+++ Texto propuesto +++
La representación política en crisis

Elecciones en 1933
Elecciones en 1933

La representación política está en crisis, al menos esa forma de representación política que hemos conocido hasta el advenimiento de la revolución tecnológica que vivimos desde finales del siglo XX.

Hasta ahora nuestras constituciones han venido configurando la representación política como un acto mediante el cual un representante (sea este gobernante o legislador) actúa en nombre de un representado (elector en el caso de las democracias) para la satisfacción de sus intereses. Según este sistema el representado no puede controlar ni exigir que el gobernante cumpla con sus responsabilidades sino, exclusivamente, por medio de mecanismos electorales institucionalizados con los que podrá castigar a su representante o partido político en las siguientes elecciones. Este sistema de representación es el que ha dado lugar a las críticas del tipo «la democracia no puede ser votar una vez cada cuatro años» y a exigencias populares del tipo «democracia real ya». A lo que se ve, esta forma de representación política que supuso en el momento de su inicial aplicación un avance de dimensiones históricas y sobre la que se construyeron los sistemas políticos democráticos que hoy conocemos, parece en lo presente insuficiente a los ciudadanos; y puede que sea verdad que es insuficiente.

Muchas cosas han cambiado desde que la revolución tecnológica que se inició a finales del siglo pasado alcanza a capas cada vez más amplias de la población: si la presencia del elector era con anterioridad difícil o imposible, gracias a esas tecnologías de la información de que ahora disponemos esa presencia aparece no cómo posible sino cómo extremadamente sencilla. A los electores ya no les basta con votar cada cuatro años sino que quieren ser escuchados, ya no quieren representación, quieren presencia y cualquier acción que limite, olvide o restrinja esa presencia produce frustración y es juzgada negativamente.

Al asentamiento en España de tal forma de pensar han contribuido de forma más que principal nuestros actuales representantes: en un país carcomido por la corrupción política el discurso y la actuación de estos «representantes» más que referirse a los electores se movía en la pura y simple autorreferencialidad. De ahí a estigmatizarlos como «casta» sólo había un paso, aunque, dada la forma en que esta forma de representación se desarrolla, la autorreferencialidad es casi inevitable. Sea como fuere la demanda de más presencia de los ciudadanos en los asuntos políticos y las sospechas hacia el sistema de representación y a los propios representantes que de ella han surgido se palpa en la calle. En una época donde el botón «me gusta» ocupa gran parte de la vida social de las personas aparece como cada vez más difícil de justificar su exclusión cuatrienal de los asuntos públicos y comienzan a aparecer demandas de participación que hace apenas 15 años eran impensables. Surgen así preguntas como las que el filósofo Byung-Chul Han formula: «¿Para qué son necesarios hoy los partidos si cada uno es él mismo un partido, si las ideologías que en tiempo constituían un horizonte político se descomponen en innumerables opiniones y opciones particulares? ¿A quién representan los representantes políticos si cada uno ya se representa a sí mismo?»
+++ Material proporcionado +++
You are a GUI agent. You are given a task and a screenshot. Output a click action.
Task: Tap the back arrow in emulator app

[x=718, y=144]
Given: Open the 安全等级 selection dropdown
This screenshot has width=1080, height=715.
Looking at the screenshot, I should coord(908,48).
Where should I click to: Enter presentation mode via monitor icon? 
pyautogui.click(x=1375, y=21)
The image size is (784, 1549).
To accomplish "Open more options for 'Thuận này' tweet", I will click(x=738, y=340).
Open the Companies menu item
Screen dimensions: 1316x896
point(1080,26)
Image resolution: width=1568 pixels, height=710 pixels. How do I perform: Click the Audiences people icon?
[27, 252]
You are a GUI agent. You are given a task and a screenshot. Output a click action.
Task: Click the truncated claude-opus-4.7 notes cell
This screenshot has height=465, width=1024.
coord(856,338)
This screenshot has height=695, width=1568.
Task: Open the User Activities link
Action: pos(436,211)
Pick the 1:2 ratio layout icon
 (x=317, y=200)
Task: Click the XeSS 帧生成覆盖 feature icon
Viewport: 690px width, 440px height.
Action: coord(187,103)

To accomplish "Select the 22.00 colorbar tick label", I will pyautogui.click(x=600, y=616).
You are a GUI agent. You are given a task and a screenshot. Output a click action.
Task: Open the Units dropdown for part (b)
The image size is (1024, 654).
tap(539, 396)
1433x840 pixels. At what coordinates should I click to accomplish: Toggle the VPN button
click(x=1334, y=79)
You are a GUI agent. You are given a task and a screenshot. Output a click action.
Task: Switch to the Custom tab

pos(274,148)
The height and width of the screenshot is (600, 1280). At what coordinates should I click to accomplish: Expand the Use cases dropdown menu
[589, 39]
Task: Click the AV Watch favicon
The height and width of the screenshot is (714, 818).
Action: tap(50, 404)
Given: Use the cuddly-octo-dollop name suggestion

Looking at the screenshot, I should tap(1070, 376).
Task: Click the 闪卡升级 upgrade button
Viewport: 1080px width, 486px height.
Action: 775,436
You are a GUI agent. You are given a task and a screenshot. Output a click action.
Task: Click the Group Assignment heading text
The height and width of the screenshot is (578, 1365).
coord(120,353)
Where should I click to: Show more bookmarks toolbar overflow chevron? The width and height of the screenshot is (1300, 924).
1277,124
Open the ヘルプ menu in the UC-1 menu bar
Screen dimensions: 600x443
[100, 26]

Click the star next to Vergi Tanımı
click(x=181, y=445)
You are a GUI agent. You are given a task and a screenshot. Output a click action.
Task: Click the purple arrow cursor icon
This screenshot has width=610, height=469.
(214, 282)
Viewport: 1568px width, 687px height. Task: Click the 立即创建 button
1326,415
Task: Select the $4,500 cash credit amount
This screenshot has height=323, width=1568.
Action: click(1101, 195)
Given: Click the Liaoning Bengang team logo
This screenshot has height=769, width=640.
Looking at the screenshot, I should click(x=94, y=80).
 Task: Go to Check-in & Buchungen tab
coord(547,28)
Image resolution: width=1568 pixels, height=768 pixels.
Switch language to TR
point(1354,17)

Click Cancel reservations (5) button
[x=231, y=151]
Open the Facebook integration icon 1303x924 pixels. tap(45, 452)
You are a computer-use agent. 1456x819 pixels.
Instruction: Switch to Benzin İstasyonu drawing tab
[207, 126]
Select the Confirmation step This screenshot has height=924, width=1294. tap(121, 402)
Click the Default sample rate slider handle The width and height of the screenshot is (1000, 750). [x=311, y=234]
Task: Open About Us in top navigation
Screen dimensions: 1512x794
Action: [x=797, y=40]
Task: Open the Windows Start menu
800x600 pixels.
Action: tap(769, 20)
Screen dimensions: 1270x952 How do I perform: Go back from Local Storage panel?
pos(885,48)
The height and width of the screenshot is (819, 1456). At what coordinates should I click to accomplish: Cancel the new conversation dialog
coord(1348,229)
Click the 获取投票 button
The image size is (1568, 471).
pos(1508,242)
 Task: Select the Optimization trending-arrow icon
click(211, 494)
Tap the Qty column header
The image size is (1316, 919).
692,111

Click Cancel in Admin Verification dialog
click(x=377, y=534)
+++
▶ Tu tarea:
Prosigue el texto sobre la crisis de la representación política a partir de su última oración. Las líneas no guardan ninguna relación con el texto.

▶ Resultado del ejercicio:
Este proceso de debilitamiento del sistema de representación política que hasta ahora sostiene nuestros sistemas políticos democráticos no es más que una consecuencia natural de la difusión de las tecnologías de la información que hacen posible una presencia inmediata y directa en asuntos en los que hasta ahora era imposible. Si la representación política supone la enajenación por parte de los electores de su poder político durante cuatro años en favor de sus representantes, no es de extrañar que los electores sean cada vez más cicateros a la hora de enajenar ese poder político: la forma en que el mismo se ha empleado por sus representantes no parece aconsejarles otra cosa.

Los riesgos de que la crisis de la representación política se agrave están ahí y haríamos mal en desconocerlos pues este sistema de representación política es aún irremplazable y no existe alternativa a él. Es por eso por lo que nuestros representantes debieran actuar audazmente y en una forma tan antigua como lo hicieron los padres de la Constitución de los Estados Unidos.

En el momento de aprobarse la constitución de los Estados Unidos (1787) apenas un 60% de la población de ese país sabía leer y, sin embargo, apenas dos años después (1789), se aprobaba la primera enmienda a dicha constitución que, entre otras cosas, proclamaba:

«El Congreso no hará ley alguna (…) que coarte la libertad de expresión o de la prensa…»

Con un 60% de población analfabeta cuesta trabajo pensar que el derecho a la libertad de prensa fuese una aspiración fuertemente demandada por los estadounidenses; mucho más aún cuesta pensar que esa demanda se elevase a la categoría de derecho fundamental constitucionalmente protegido. Y, sin embargo, la consagración de ese derecho colocó a los USA a la cabeza del mundo, permitió la democracia tal y como hoy la conocemos y sirvió de ejemplo al resto de los países que en siglos sucesivos la fueron estableciendo también; y esto lo hicieron con un 60% de población analfabeta y cuando, del 40% restante, apenas una ínfima proporción leía la prensa. Los USA se adelantaron a su tiempo, fueron creativos y entendieron que esa nueva tecnología tenía enormes implicaciones políticas. La historia premió su audaz creatividad; en España la libertad de prensa no llegó de verdad sino en 1978; es decir 189 años después que en los USA, y este retraso en este y otros campos aún lo estamos pagando y lo pagaremos en el futuro.

Hoy que en España tenemos un sistema político en descomposición, ahora que se reclaman modificaciones de la Constitución y los estatutos de autonomía uno echa de menos esta creatividad y audacia de que hicieron gala los constituyentes norteamericanos hace 215 años. Nos empeñamos en mantener debates de hace 150 años: Discutimos cansinamente el “ser de España”, la “independencia” de viejos reinos de hace 500 años, el papel de los jefes de estado… Pero no hacemos el más mínimo esfuerzo para ser audaces y creativos y somos incapaces de detectar que hoy la tecnología tiene implicaciones mucho más importantes y acuciantes que en 1789.

Si en 1789 apenas una ínfima parte de la población leía la prensa y consideraron fundamental el derecho a la libertad de la misma ¿qué diremos en 2013 de la enorme trascendencia que tienen las tecnologías de la información?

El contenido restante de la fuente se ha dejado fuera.